Studie zeigt: Der Körper reagiert bei Hitze anders auf Medikamente

Die Umgebungstemperatur hat einen entscheidenden Einfluss auf die Wirkung bestimmter Medikamente. Ein Beispiel: Ein Arzt verschreibt einem 70-jährigen Mann mit chronischer Herzinsuffizienz und Herzrhythmusstörungen zweimal täglich 50 mg eines Betablockers. Unter normalen Bedingungen ist diese Behandlung ausreichend. Doch was passiert, wenn die Außentemperatur 40 Grad erreicht?

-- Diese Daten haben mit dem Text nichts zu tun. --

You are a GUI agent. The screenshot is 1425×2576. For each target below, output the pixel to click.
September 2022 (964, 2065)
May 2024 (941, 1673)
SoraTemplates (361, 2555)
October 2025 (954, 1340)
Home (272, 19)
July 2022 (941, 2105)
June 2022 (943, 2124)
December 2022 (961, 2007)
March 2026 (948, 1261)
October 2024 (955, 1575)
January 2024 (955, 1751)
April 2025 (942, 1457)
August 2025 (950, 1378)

Um die Körpertemperatur stabil zu halten, reagiert der Körper auf extreme Hitze mit vermehrtem Schwitzen, der Erweiterung der Blutgefäße und einer erhöhten Durchblutung der Haut. Versagen diese Regulationsmechanismen, kommt es zu Beschwerden wie Schwindel, Kopfschmerzen, Krämpfen, Kreislaufproblemen, Herzrhythmusstörungen, Herzinfarkten oder sogar einem Hitzschlag.
Wer Medikamente einnimmt, sollte unter diesen Umständen mehr trinken als sonst, da Dehydration die Wirkung der Medikamente verstärkt und ihre Nebenwirkungen gefährlich verstärken kann. Dies gelte insbesondere für Betablocker, erklärt Julia Stingl, Ärztliche Direktorin der Abteilung Klinische Pharmakologie am Universitätsklinikum Heidelberg. Die sogenannte Heidelberger Hitzetabelle hat sich als Referenz für die Dosierungsanpassung bei Hitzewellen etabliert.

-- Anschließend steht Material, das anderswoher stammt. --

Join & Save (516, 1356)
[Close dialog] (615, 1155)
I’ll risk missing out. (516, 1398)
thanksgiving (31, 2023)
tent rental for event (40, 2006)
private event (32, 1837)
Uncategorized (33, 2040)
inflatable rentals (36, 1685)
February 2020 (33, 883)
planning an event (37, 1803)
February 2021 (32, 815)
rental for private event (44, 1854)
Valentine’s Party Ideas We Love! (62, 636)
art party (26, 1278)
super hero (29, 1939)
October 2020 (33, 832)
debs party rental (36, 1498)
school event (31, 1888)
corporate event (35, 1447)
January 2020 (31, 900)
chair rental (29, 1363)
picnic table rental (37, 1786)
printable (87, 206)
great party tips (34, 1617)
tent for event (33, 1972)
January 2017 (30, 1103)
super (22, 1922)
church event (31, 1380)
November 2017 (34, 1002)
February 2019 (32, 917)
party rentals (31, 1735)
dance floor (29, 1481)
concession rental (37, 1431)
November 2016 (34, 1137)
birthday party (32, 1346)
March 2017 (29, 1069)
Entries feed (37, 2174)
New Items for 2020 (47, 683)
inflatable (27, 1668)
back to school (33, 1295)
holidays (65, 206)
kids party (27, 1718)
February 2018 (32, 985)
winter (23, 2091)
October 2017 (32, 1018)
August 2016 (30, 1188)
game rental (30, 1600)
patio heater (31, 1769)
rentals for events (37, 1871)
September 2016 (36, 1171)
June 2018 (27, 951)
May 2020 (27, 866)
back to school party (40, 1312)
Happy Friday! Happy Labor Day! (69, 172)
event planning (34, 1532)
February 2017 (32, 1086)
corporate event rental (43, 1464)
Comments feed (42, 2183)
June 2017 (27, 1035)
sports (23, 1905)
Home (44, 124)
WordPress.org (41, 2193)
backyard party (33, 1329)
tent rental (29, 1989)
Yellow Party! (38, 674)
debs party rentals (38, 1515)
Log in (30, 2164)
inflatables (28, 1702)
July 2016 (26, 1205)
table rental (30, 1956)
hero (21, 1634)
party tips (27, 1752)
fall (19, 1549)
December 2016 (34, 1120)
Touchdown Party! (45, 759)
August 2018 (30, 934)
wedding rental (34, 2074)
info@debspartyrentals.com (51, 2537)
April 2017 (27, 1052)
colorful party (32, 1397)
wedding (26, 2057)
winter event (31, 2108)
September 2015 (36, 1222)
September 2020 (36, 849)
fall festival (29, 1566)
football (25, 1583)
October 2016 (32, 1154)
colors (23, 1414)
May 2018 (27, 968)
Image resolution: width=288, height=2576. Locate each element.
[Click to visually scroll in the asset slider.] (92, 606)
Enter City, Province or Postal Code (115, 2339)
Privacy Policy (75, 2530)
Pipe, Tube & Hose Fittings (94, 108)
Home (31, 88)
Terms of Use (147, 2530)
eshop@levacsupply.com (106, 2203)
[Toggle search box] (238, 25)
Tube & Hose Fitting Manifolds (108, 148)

Ein mit Zyanid versetztes Medikament forderte mehrere Todesopfer und richtete noch viel mehr Schaden an. Foto: iStock
Das Problem beschränkt sich nicht nur auf Betablocker: Auch Diuretika und Abführmittel (die den Flüssigkeitsverlust fördern), Psychopharmaka und Antidepressiva, Anticholinergika, Antihistaminika und sogar gängige Schmerzmittel wie Aspirin oder Ibuprofen sind betroffen. Um eine Überdosierung zu vermeiden, sollte die Dosis bei großer Hitze individuell angepasst – meist reduziert – werden. Vielen Menschen ist dies jedoch nicht bewusst, unter anderem weil Packungsbeilagen selten entsprechende Warnhinweise enthalten.

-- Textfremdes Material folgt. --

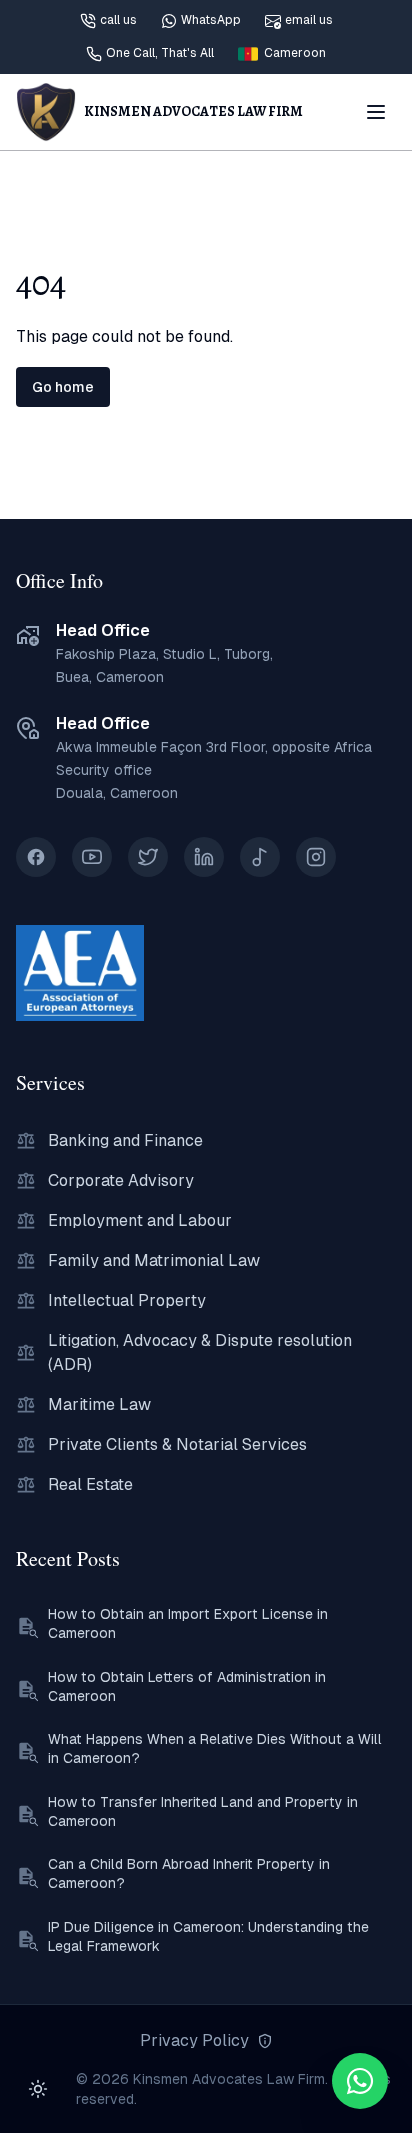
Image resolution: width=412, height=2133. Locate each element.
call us (118, 20)
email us (309, 20)
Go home (63, 387)
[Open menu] (376, 112)
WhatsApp (211, 20)
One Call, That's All (160, 53)
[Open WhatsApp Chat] (360, 2081)
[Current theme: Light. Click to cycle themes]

Laut der Weltgesundheitsorganisation (WHO) sterben weltweit jährlich rund 490.000 Menschen an den Folgen hoher Temperaturen. Diese Zahl ist in den letzten Jahrzehnten sogar gestiegen. Ein Teil dieser Sterblichkeit, warnt Stingl im DW-Interview, hänge mit der veränderten Wirksamkeit von Medikamenten und der Verstärkung ihrer Nebenwirkungen unter extremen Hitzebedingungen zusammen.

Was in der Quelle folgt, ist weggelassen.